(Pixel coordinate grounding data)
=== Section Start ===
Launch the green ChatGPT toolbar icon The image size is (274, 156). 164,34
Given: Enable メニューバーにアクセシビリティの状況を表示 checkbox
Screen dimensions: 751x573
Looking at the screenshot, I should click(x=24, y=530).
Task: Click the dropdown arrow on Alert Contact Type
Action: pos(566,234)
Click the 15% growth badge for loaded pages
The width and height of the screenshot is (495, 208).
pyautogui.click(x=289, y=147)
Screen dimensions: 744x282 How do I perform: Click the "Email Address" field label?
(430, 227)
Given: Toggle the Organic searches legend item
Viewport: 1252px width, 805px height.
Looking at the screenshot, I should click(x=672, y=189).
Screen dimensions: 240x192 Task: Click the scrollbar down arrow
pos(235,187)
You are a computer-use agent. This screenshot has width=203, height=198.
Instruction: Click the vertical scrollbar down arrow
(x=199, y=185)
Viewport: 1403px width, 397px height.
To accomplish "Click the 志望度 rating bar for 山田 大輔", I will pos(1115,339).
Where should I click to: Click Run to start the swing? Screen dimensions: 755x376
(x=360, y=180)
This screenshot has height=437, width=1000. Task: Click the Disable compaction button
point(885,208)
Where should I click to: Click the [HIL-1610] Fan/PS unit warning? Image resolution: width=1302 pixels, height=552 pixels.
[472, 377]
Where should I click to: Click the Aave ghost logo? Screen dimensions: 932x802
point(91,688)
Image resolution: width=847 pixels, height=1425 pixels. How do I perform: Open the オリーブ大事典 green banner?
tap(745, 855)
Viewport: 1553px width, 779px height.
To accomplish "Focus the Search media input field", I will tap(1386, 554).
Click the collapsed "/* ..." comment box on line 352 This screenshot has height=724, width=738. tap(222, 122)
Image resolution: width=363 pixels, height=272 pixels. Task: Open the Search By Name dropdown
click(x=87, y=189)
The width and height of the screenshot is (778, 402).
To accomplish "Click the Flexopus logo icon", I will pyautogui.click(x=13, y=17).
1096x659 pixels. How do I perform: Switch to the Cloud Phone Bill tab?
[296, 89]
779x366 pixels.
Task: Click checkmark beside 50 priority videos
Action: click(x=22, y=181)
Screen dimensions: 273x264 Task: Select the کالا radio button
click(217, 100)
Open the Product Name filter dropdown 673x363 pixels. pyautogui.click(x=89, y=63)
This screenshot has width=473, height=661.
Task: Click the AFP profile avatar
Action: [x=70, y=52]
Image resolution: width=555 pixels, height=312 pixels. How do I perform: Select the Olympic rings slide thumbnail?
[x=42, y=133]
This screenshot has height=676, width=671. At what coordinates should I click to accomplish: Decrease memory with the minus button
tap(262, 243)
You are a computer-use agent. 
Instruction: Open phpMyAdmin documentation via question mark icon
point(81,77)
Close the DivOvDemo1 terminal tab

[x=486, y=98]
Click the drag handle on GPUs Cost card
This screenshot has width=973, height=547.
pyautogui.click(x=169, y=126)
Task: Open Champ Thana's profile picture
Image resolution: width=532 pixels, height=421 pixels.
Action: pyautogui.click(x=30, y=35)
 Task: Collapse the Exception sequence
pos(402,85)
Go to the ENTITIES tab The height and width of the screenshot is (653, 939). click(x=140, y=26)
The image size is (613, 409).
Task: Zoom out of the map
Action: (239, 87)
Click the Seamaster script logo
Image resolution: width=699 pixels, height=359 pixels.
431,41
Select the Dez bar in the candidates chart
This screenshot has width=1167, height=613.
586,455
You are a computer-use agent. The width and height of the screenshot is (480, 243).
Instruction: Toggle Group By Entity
=== Section End ===
* _WHAT THE TASK REQUIRES_
Copy each line above where the string "Toggle" occurs.

* _RESPONSE TO THE EXERCISE_
Given: Toggle the Organic searches legend item
Instruction: Toggle Group By Entity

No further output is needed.